Vale Royal is the official residence of the prime minister of Jamaica. It is located on Montrose Road in Kingston 10, Jamaica.

==History==
Constructed in 1694, as Prospect Pen, by Sir William Taylor, it became the property of Scottish sugar planter Patrick Tailzour following his marriage to Martha Taylor, daughter of George Hanbury Taylor and Mary, of Caymanas, Jamaica. In turn he who would pass it in to his Jamaican born son Simon. Simon never married, instead electing to father children with his slaves, and Free Jamaicans of color; on his death the property would pass to his nephew, Sir Simon Richard Brissett Taylor, the son of his brother Sir John. On Sir Simon's death the property would pass to his sister Anna Susannah (1781–1853), and her planter husband George Watson-Taylor (1770–1841), the fourth son of George Watson of Saul's River, Jamaica.
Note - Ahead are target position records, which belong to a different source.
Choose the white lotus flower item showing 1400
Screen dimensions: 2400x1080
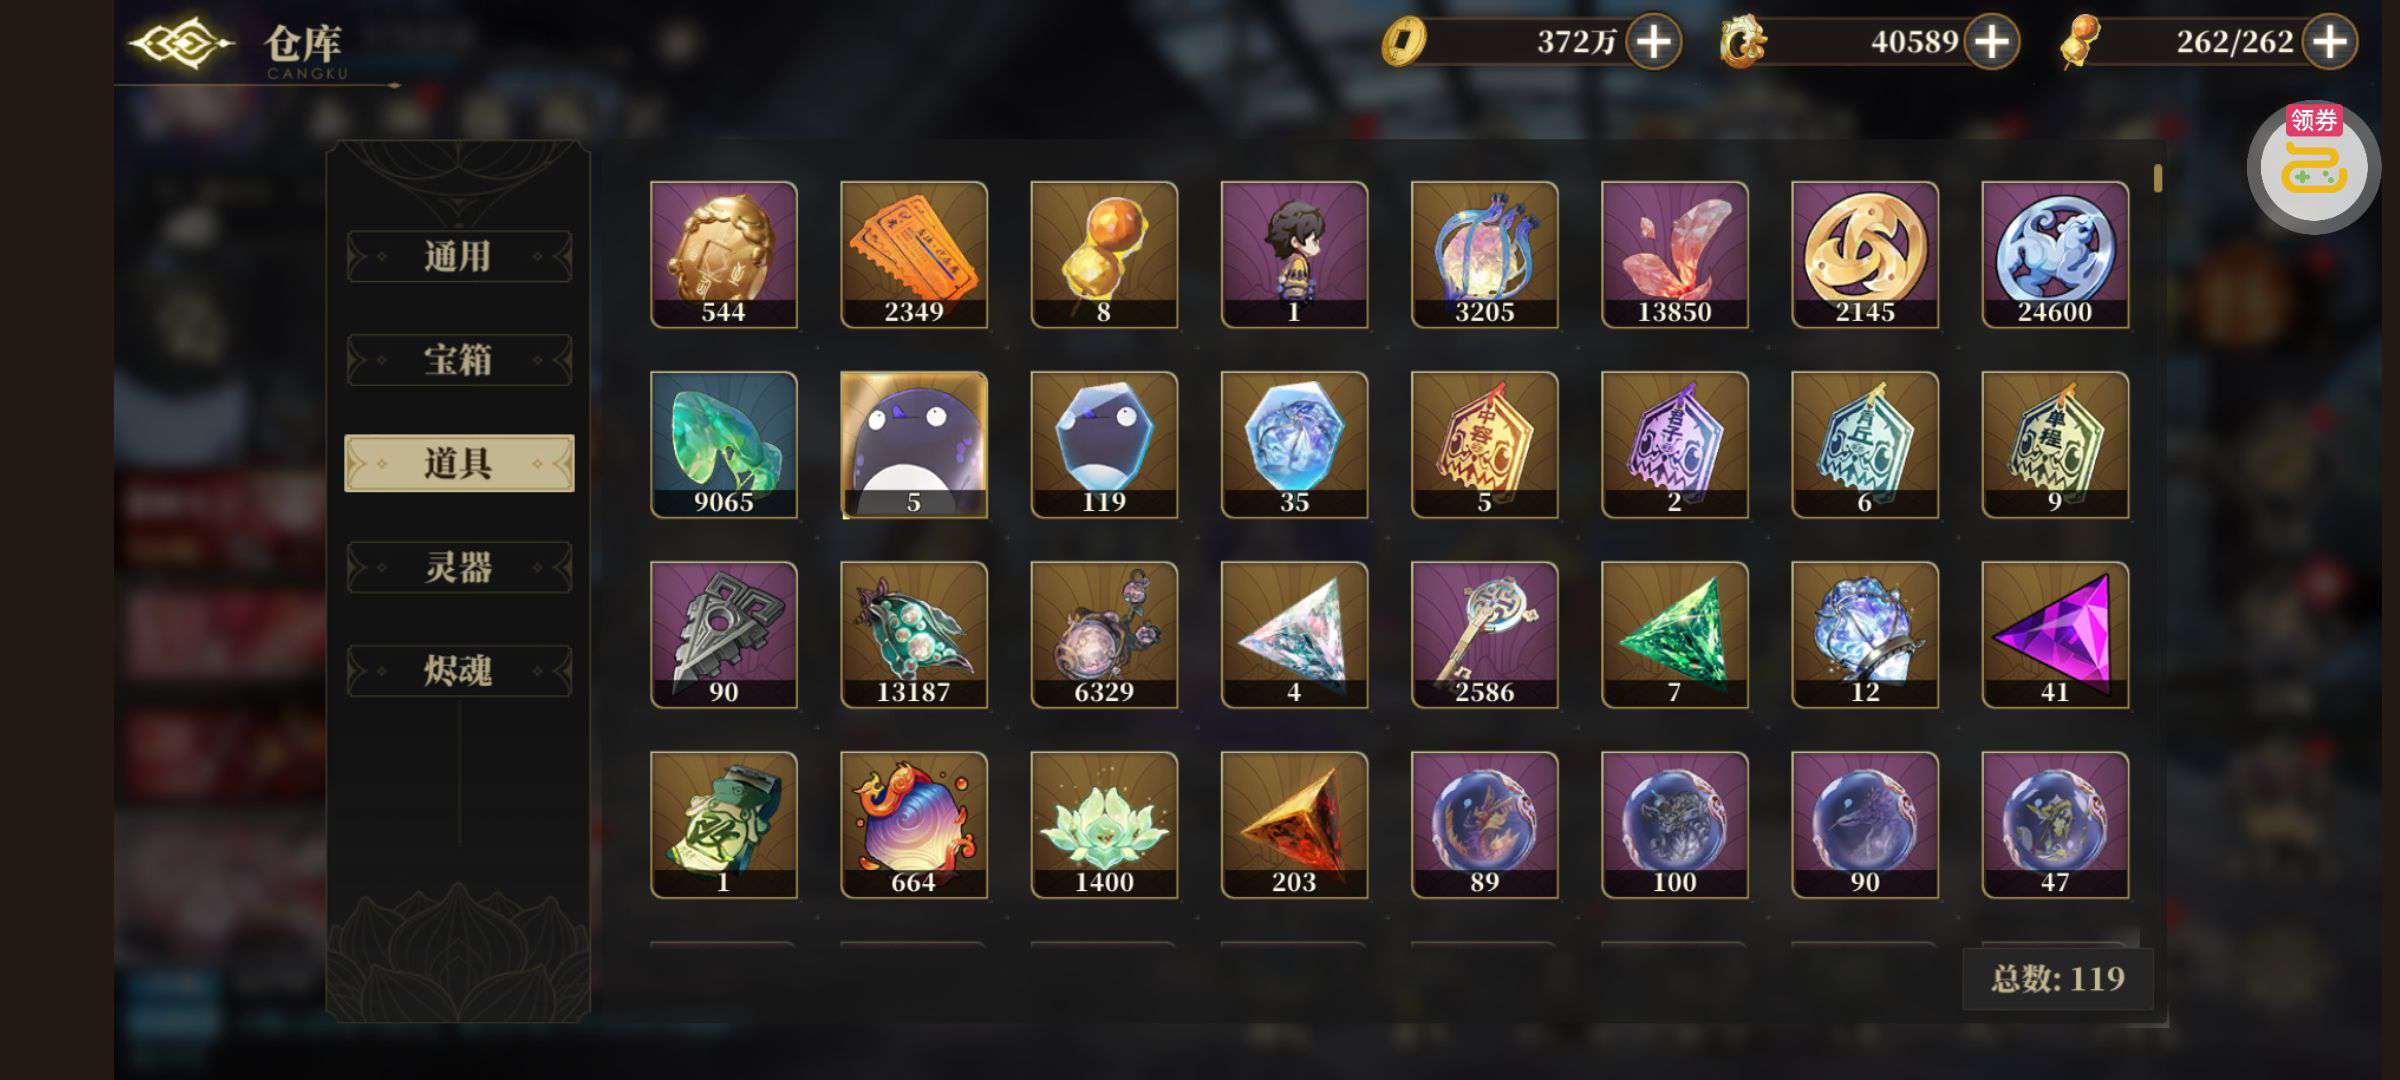coord(1104,824)
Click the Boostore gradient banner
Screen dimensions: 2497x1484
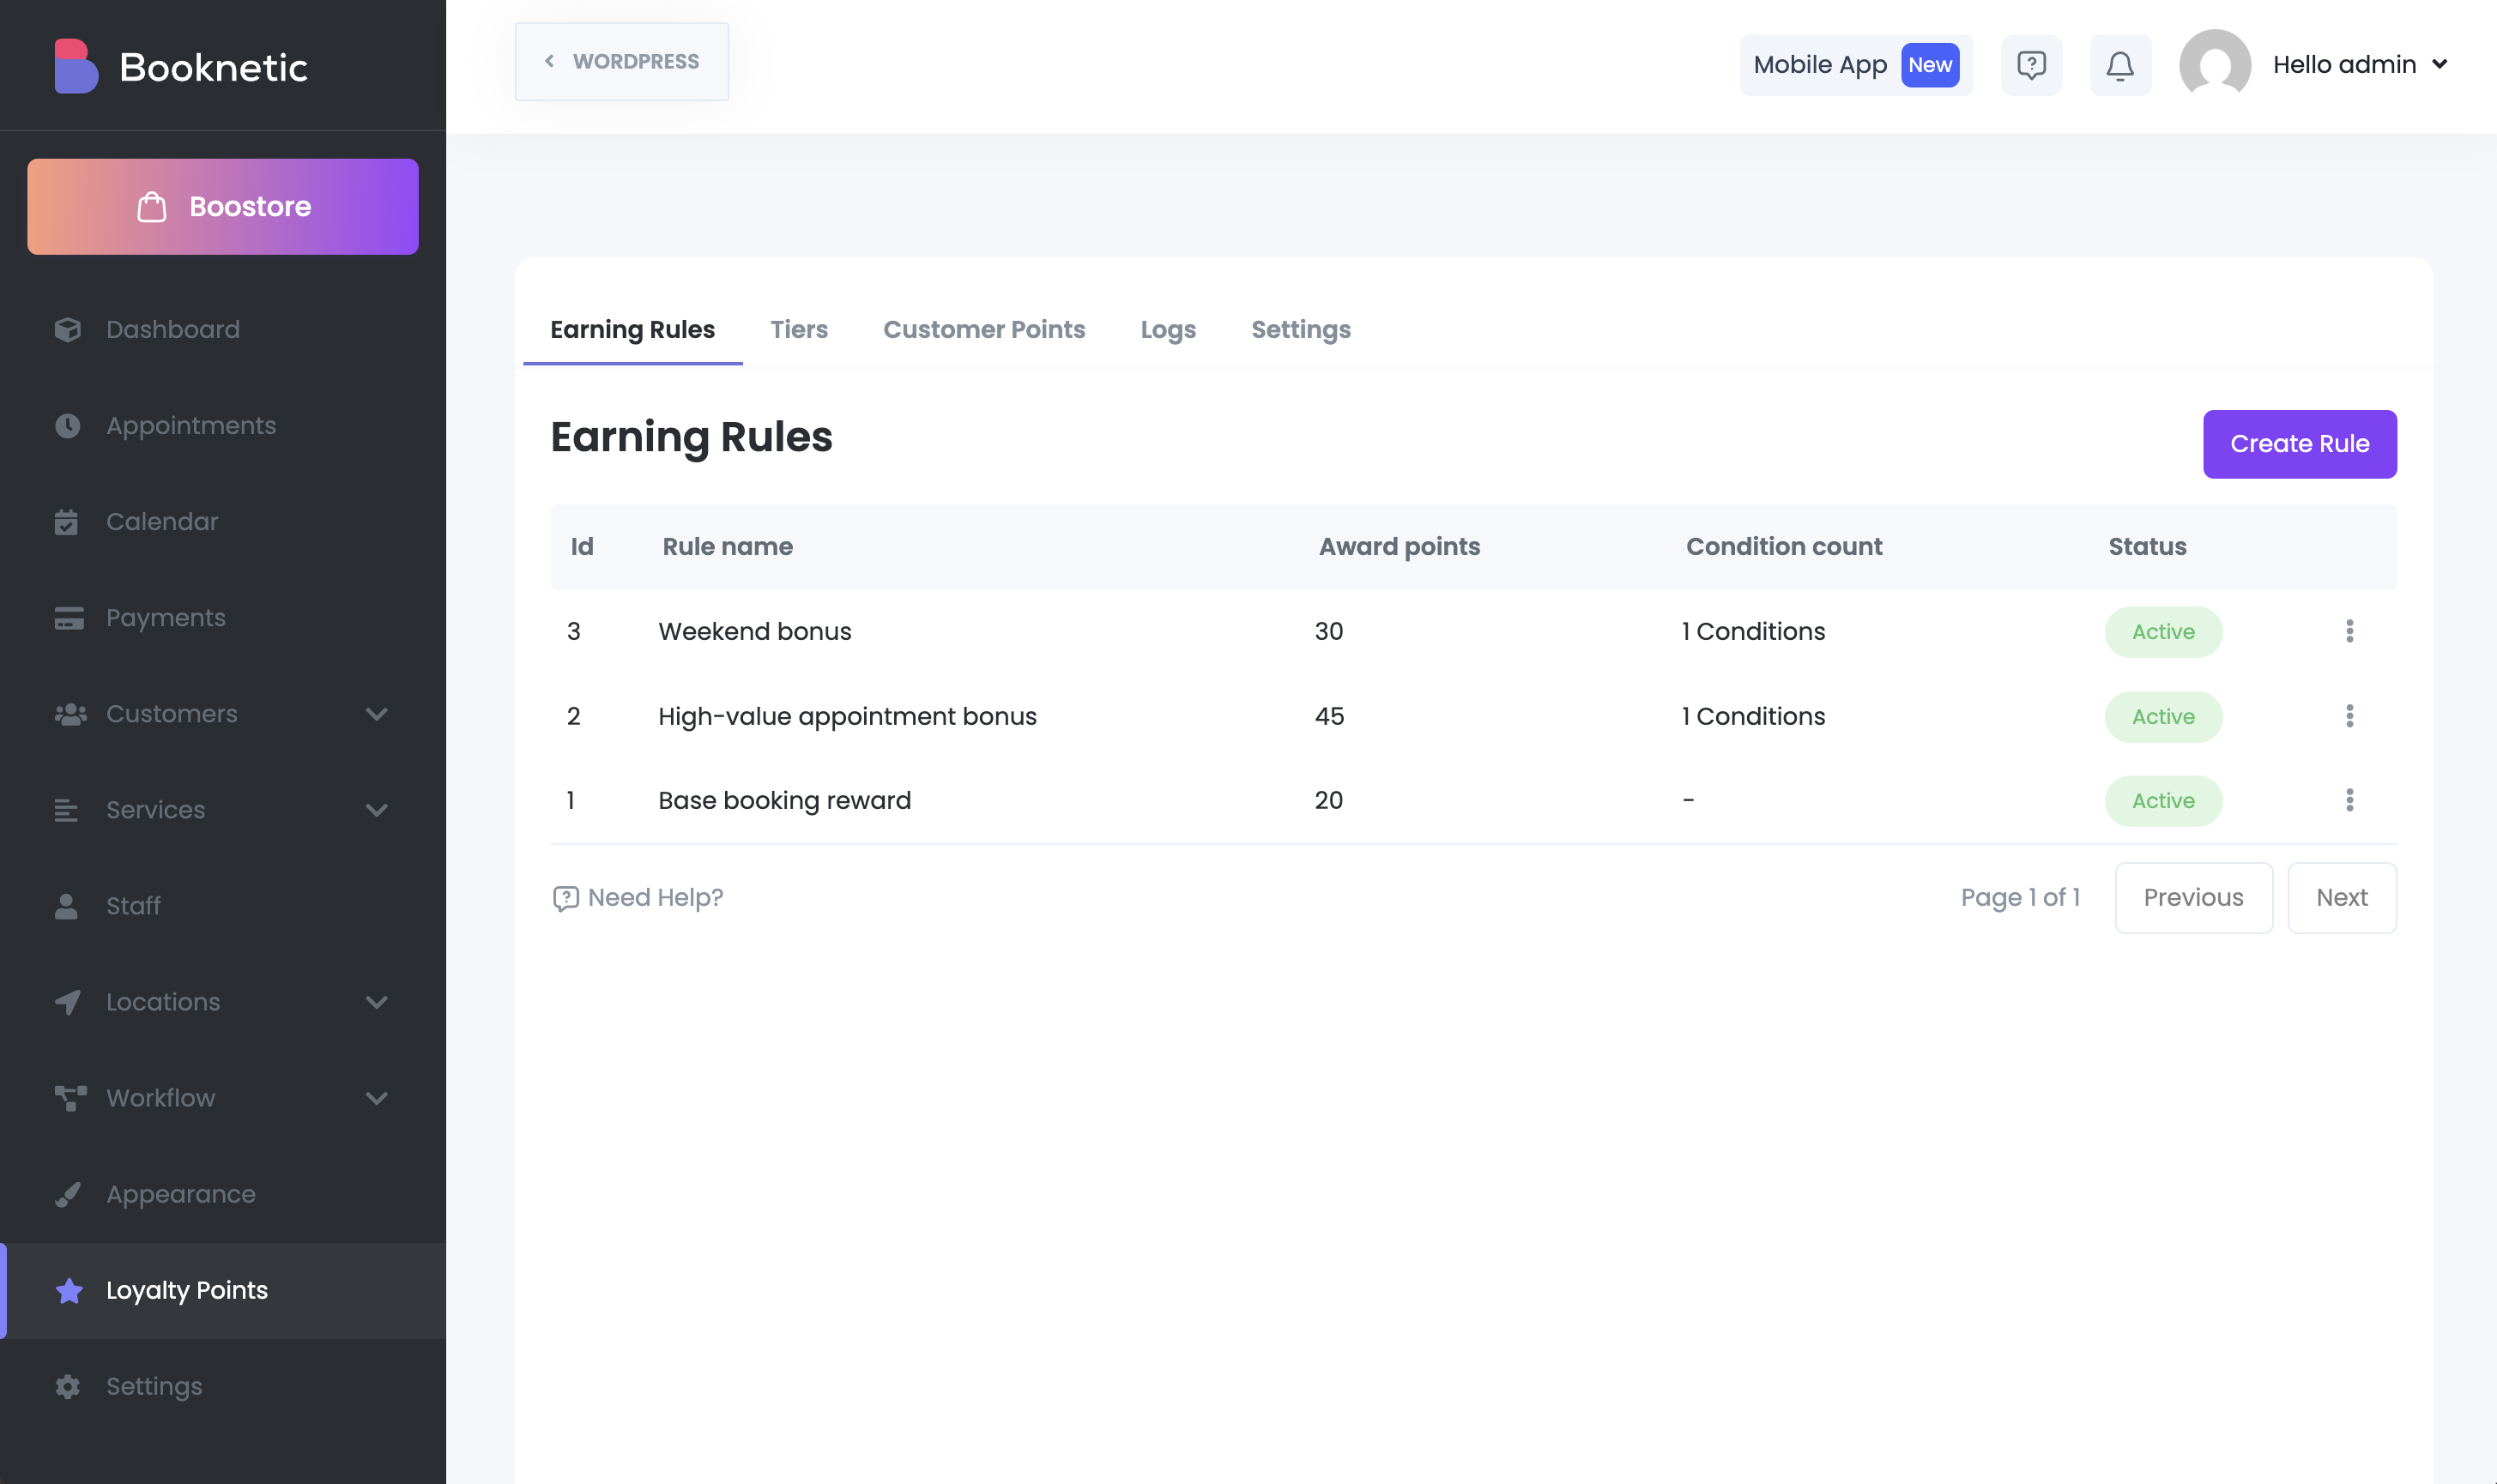(223, 207)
George later became the Liberal MP, for Devizes, England, and campaigner for the retention of slavery. Following abolition George Watson-Taylor's finances collapsed, with the property reverting to his wife, on his death, in Edinburgh, in June 1841. Later passing to their son Simon (1811 – 25 December 1902), in 1852.

In 1928 the property was acquired by the British government and was the official residence of the colonial secretary until independence in 1962. In 1980, Vale Royal took over from Jamaica House as the official residence of the prime minister. Latterly the prime minister has returned to Jamaica House and the Vale Royal building has fallen into disrepair.